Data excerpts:
___

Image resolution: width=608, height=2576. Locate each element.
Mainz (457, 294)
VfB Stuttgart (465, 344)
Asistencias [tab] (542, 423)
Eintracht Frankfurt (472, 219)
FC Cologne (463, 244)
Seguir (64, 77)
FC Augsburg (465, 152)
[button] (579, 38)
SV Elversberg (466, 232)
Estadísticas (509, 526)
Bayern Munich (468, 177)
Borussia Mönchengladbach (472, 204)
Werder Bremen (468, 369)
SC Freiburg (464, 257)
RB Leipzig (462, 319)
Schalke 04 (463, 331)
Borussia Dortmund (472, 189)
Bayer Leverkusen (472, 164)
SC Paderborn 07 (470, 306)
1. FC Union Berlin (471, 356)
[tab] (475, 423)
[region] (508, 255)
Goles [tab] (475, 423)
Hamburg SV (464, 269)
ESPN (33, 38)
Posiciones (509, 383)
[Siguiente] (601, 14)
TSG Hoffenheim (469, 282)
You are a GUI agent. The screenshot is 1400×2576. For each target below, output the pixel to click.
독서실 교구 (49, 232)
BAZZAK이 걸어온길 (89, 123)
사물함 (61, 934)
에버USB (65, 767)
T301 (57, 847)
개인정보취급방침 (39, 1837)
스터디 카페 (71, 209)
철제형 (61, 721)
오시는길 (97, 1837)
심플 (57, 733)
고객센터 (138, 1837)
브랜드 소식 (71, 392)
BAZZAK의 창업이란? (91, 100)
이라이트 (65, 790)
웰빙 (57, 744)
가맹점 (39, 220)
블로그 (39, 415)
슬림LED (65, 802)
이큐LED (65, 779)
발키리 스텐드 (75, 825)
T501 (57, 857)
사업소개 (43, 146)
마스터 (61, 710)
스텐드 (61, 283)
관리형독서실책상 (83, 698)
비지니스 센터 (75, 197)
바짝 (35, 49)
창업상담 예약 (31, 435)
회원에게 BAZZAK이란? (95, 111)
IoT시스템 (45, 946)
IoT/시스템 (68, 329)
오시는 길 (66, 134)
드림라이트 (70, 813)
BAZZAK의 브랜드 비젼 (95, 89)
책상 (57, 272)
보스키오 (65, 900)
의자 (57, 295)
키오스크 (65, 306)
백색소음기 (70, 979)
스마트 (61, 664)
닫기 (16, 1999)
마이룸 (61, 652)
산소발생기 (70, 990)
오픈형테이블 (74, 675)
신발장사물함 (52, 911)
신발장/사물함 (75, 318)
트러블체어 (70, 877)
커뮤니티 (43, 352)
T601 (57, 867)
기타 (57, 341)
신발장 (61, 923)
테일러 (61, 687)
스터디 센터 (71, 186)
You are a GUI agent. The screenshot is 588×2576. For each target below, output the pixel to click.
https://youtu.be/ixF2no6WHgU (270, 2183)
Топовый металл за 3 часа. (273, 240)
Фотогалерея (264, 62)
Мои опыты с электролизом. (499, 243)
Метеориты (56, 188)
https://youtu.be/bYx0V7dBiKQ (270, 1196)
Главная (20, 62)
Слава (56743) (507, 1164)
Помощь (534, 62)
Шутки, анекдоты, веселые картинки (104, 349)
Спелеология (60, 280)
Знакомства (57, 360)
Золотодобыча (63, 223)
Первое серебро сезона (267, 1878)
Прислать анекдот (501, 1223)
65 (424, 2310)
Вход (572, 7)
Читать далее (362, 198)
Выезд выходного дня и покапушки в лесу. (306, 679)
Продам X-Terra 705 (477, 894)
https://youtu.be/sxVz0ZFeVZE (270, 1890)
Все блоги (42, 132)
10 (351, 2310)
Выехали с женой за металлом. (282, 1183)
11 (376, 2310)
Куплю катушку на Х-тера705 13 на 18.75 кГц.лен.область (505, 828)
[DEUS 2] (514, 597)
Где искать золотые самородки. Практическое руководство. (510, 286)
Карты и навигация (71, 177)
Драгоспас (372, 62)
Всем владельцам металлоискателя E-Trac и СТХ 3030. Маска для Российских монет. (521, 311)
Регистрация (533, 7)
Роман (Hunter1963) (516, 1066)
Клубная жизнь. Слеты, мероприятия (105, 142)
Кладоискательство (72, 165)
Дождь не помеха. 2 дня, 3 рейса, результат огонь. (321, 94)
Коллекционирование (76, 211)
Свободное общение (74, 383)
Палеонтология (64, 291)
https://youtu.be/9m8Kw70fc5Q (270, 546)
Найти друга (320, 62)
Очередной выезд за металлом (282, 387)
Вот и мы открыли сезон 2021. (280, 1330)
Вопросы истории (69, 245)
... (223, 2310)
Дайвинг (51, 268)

___

== WHAT THIS TASK INVOLVES ==
"each" is the word to look for; copy every line of the data that has it.

== REPLY ==
Image resolution: width=608, height=2576. Locate each element.
You are a GUI agent. The screenshot is 1400×2576. For each target below, output the pixel to click.
You are a GUI agent. The screenshot is 588×2576. For each target below, output the pixel to click.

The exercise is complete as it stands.